══ Data under study
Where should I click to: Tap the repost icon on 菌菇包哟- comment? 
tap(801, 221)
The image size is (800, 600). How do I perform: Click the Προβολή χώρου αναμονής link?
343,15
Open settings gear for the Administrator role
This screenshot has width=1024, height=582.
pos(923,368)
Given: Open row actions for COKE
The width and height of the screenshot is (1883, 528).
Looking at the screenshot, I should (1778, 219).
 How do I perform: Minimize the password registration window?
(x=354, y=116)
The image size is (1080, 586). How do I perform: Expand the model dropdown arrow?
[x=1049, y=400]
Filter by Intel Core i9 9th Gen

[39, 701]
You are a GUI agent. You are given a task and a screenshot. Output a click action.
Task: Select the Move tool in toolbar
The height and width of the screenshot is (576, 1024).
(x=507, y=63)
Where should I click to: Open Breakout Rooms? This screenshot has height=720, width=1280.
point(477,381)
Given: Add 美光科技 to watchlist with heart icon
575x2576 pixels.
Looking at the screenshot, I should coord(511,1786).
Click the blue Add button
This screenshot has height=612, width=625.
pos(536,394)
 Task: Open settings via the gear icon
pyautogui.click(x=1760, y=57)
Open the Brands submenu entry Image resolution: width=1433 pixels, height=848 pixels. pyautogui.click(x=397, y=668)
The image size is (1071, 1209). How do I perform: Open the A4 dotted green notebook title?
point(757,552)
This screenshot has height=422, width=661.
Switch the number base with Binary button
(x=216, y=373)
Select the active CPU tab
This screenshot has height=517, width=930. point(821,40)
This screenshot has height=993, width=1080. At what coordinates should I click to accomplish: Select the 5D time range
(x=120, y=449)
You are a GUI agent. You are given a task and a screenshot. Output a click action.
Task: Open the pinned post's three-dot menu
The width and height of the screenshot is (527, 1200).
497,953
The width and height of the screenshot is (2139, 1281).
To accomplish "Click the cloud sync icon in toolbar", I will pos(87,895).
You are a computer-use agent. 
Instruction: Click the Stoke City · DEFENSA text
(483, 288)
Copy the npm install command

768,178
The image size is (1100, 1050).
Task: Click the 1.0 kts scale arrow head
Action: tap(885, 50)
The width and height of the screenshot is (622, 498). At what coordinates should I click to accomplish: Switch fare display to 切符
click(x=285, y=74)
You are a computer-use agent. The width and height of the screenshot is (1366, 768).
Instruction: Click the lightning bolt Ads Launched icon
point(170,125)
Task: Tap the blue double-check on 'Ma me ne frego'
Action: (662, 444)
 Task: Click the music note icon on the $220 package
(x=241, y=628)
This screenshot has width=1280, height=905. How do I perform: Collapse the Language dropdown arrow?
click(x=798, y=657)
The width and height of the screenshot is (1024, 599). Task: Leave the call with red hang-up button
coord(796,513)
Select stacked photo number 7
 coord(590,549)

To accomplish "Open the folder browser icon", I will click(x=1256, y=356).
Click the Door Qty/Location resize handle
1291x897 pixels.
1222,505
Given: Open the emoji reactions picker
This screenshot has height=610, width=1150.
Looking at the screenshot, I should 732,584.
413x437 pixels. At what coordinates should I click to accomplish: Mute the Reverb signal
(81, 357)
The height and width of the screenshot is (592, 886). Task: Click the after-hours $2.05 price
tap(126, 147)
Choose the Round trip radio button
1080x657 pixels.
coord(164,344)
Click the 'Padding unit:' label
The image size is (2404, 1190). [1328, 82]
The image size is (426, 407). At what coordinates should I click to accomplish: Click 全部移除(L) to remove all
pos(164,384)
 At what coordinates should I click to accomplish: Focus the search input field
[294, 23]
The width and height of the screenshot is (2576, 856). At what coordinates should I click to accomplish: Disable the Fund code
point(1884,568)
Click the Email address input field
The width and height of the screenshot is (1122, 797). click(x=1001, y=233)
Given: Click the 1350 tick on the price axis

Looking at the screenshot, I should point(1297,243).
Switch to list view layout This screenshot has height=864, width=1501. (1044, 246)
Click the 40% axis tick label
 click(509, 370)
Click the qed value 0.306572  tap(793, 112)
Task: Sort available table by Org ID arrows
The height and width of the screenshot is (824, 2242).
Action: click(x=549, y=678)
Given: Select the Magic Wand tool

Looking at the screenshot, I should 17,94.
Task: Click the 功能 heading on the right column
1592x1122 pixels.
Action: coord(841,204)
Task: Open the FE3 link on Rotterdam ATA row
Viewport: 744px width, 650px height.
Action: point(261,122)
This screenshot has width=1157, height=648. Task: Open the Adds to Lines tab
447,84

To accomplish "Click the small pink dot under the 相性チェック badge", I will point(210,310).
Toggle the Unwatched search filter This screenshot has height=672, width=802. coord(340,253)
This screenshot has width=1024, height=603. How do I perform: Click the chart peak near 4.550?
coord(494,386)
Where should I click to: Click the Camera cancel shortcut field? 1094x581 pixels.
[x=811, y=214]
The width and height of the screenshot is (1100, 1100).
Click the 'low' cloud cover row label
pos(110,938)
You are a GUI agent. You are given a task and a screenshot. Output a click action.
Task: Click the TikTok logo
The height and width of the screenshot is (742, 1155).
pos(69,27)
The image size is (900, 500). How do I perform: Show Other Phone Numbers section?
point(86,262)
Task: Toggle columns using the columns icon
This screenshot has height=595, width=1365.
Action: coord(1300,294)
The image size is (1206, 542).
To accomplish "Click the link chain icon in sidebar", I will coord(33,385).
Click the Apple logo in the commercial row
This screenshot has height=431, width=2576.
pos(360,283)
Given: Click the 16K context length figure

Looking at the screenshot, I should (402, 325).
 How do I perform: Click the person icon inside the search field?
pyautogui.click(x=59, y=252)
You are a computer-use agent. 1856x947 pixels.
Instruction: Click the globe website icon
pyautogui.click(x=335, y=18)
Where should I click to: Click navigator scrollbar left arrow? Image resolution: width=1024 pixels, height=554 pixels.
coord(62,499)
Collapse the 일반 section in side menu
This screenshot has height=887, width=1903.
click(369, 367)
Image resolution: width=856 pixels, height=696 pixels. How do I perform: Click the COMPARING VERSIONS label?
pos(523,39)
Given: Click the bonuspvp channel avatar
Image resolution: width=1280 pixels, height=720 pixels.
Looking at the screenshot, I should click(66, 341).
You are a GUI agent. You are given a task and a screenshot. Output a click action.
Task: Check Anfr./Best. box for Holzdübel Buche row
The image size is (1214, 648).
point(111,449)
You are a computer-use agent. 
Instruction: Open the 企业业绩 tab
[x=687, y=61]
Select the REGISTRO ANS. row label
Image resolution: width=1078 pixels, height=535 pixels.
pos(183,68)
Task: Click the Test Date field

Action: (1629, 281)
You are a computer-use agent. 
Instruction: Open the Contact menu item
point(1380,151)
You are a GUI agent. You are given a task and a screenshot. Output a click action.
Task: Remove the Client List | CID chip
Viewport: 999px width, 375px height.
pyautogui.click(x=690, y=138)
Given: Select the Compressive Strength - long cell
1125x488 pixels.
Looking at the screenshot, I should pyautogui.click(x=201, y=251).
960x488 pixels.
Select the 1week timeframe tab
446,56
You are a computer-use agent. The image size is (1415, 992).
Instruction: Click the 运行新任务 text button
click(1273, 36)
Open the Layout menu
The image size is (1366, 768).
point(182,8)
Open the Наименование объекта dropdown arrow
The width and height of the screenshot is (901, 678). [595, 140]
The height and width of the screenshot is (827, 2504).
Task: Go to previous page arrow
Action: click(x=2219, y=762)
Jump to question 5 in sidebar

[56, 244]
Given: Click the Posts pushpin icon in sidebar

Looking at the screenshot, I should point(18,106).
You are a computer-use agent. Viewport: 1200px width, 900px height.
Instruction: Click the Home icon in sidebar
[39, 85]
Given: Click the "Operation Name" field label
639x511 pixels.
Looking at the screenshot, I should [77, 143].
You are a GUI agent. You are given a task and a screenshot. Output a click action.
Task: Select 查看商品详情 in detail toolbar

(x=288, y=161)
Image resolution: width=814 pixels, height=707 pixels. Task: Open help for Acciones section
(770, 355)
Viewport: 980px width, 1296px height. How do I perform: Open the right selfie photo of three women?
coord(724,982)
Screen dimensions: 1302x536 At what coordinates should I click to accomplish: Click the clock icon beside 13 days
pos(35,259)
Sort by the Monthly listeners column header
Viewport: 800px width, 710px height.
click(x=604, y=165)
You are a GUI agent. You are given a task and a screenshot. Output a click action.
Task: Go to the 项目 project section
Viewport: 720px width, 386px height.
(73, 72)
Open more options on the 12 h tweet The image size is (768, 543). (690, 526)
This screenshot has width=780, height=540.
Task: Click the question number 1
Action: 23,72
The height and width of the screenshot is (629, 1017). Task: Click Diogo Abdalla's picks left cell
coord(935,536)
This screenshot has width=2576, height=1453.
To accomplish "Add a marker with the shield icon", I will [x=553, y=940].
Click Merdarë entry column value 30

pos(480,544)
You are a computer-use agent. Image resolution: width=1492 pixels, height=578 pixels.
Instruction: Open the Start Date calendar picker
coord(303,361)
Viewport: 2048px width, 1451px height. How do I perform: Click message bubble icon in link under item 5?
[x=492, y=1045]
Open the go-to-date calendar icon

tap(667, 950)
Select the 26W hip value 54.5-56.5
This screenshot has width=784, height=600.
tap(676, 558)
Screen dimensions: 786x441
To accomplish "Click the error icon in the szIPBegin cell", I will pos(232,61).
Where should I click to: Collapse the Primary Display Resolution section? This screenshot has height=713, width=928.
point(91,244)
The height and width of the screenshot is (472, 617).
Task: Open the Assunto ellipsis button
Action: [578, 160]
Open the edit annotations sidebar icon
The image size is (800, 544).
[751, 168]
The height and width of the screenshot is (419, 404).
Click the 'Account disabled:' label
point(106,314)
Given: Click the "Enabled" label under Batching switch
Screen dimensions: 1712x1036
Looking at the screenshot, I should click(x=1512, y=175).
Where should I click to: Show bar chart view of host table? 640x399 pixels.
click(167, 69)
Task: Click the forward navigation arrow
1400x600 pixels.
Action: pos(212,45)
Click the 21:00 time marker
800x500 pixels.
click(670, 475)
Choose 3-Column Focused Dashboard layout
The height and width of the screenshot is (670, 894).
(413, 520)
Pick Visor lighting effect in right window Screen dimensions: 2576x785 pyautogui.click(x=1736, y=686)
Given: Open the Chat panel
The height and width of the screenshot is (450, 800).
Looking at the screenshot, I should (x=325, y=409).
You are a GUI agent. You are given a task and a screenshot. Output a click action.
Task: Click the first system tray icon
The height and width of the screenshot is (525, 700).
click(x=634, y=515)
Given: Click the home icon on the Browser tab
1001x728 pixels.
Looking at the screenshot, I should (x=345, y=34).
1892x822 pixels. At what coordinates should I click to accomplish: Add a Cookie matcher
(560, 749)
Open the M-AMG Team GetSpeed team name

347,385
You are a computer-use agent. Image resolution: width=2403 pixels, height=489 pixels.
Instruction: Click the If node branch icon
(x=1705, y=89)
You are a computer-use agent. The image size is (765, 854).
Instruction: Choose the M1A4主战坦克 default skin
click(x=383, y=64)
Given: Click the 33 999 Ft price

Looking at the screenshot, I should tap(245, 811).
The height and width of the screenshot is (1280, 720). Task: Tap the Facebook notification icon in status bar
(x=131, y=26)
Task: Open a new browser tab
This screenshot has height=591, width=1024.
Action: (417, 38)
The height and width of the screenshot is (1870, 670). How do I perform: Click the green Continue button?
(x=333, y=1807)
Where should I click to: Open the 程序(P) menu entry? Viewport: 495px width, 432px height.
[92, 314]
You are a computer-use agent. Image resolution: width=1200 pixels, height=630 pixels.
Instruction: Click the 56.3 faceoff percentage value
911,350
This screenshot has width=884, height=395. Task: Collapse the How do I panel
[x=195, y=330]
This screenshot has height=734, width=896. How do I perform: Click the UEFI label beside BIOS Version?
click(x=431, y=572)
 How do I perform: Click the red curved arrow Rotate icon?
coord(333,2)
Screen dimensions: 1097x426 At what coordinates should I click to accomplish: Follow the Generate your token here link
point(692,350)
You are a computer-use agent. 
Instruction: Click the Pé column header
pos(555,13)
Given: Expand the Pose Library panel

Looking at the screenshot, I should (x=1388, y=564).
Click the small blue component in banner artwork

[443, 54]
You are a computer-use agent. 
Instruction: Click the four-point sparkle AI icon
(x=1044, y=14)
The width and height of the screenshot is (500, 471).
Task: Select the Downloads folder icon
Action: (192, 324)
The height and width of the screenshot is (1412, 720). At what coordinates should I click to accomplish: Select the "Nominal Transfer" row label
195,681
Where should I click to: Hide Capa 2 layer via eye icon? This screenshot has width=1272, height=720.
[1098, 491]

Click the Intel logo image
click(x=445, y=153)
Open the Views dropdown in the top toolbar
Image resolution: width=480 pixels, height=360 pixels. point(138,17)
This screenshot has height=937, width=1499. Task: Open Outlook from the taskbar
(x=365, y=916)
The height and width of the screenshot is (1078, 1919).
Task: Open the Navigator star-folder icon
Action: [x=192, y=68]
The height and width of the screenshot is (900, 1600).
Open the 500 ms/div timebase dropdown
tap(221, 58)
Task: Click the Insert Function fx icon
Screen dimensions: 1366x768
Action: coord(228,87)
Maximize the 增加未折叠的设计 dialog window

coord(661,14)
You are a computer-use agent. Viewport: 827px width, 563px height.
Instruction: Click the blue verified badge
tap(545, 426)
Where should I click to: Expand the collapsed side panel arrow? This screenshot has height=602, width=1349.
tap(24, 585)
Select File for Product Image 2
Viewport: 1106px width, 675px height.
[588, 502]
════
■ Your assignment ■
Only the lines from the first line of the records through the one containing "Given: Add 美光科技 to watchlist with heart icon" should be reproduced, exactly, with both of them included.

■ The answer ■
Where should I click to: Tap the repost icon on 菌菇包哟- comment? 
tap(801, 221)
The image size is (800, 600). How do I perform: Click the Προβολή χώρου αναμονής link?
343,15
Open settings gear for the Administrator role
This screenshot has width=1024, height=582.
pos(923,368)
Given: Open row actions for COKE
The width and height of the screenshot is (1883, 528).
Looking at the screenshot, I should (1778, 219).
 How do I perform: Minimize the password registration window?
(x=354, y=116)
The image size is (1080, 586). How do I perform: Expand the model dropdown arrow?
[x=1049, y=400]
Filter by Intel Core i9 9th Gen

[39, 701]
You are a GUI agent. You are given a task and a screenshot. Output a click action.
Task: Select the Move tool in toolbar
The height and width of the screenshot is (576, 1024).
(x=507, y=63)
Where should I click to: Open Breakout Rooms? This screenshot has height=720, width=1280.
point(477,381)
Given: Add 美光科技 to watchlist with heart icon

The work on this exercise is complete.